Summary: Cassandra
The big picture
Cassandra is a hybrid: Dynamo's architecture powering BigTable's data model. It takes the peer-to-peer, leaderless replication strategy from Dynamo and combines it with the column-family storage model and SSTable-based storage engine from BigTable. The result is a system that offers the best of both worlds -- decentralized scalability with rich, structured data access.
What makes Cassandra distinctive is its tunable consistency. Unlike Dynamo (which defaults to eventual consistency) or BigTable (which enforces strong consistency), Cassandra lets you choose per-query where you land on the consistency-availability spectrum. This flexibility is why it's adopted so widely -- different parts of the same application can make different trade-offs.

● **INFORMATION PROVIDED**

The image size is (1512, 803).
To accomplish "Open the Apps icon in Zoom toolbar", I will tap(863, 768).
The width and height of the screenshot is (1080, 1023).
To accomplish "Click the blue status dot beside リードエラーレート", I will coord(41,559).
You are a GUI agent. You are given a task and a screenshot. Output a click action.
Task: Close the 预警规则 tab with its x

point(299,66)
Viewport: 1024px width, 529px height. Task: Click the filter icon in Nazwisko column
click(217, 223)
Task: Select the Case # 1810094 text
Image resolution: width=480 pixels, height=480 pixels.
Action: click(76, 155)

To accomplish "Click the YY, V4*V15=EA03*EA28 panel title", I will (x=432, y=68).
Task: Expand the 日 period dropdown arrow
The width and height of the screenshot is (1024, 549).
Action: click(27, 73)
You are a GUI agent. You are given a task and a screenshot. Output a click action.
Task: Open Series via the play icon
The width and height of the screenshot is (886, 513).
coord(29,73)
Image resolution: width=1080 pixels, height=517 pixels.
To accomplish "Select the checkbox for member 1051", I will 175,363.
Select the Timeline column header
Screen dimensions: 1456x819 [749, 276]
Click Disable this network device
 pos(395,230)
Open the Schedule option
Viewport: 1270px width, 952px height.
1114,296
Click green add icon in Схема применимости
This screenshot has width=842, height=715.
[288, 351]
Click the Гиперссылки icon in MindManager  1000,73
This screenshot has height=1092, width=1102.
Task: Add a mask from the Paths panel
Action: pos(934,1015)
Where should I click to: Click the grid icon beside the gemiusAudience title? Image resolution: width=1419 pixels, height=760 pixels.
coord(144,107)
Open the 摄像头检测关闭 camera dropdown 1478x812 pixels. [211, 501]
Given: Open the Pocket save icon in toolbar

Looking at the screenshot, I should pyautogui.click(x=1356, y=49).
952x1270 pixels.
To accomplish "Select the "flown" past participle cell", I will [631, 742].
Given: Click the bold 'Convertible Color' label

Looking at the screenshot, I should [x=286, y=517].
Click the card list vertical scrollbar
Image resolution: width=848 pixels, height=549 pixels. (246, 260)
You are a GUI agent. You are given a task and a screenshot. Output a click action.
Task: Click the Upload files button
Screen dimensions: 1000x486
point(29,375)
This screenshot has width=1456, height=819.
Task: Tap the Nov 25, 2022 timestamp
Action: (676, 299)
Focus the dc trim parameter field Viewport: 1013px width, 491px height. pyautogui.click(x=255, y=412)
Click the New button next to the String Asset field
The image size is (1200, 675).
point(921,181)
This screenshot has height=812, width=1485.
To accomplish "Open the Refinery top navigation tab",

● **TASK INSTRUCTIONS**
(1) Answer these from the Cassandra summary:
(a) Which system supplies Cassandra's peer-to-peer, leaderless replication strategy?
(b) What kind of consistency does BigTable enforce?
(c) At what level does Cassandra let you choose where you land on the consistency-availability spectrum?
(2) Copy out the rows from the line with "Select the Timeline column header" to the line with "Looking at the screenshot, I should [x=286, y=517].", both lines included.
The Cassandra summary and the rows have no connection to each other.

● **PROBLEM SOLUTIONS**
(1)
(a) Dynamo
(b) Strong consistency
(c) Per query

(2)
Select the Timeline column header
Screen dimensions: 1456x819 [749, 276]
Click Disable this network device
 pos(395,230)
Open the Schedule option
Viewport: 1270px width, 952px height.
1114,296
Click green add icon in Схема применимости
This screenshot has width=842, height=715.
[288, 351]
Click the Гиперссылки icon in MindManager  1000,73
This screenshot has height=1092, width=1102.
Task: Add a mask from the Paths panel
Action: pos(934,1015)
Where should I click to: Click the grid icon beside the gemiusAudience title? Image resolution: width=1419 pixels, height=760 pixels.
coord(144,107)
Open the 摄像头检测关闭 camera dropdown 1478x812 pixels. [211, 501]
Given: Open the Pocket save icon in toolbar

Looking at the screenshot, I should pyautogui.click(x=1356, y=49).
952x1270 pixels.
To accomplish "Select the "flown" past participle cell", I will [631, 742].
Given: Click the bold 'Convertible Color' label

Looking at the screenshot, I should [x=286, y=517].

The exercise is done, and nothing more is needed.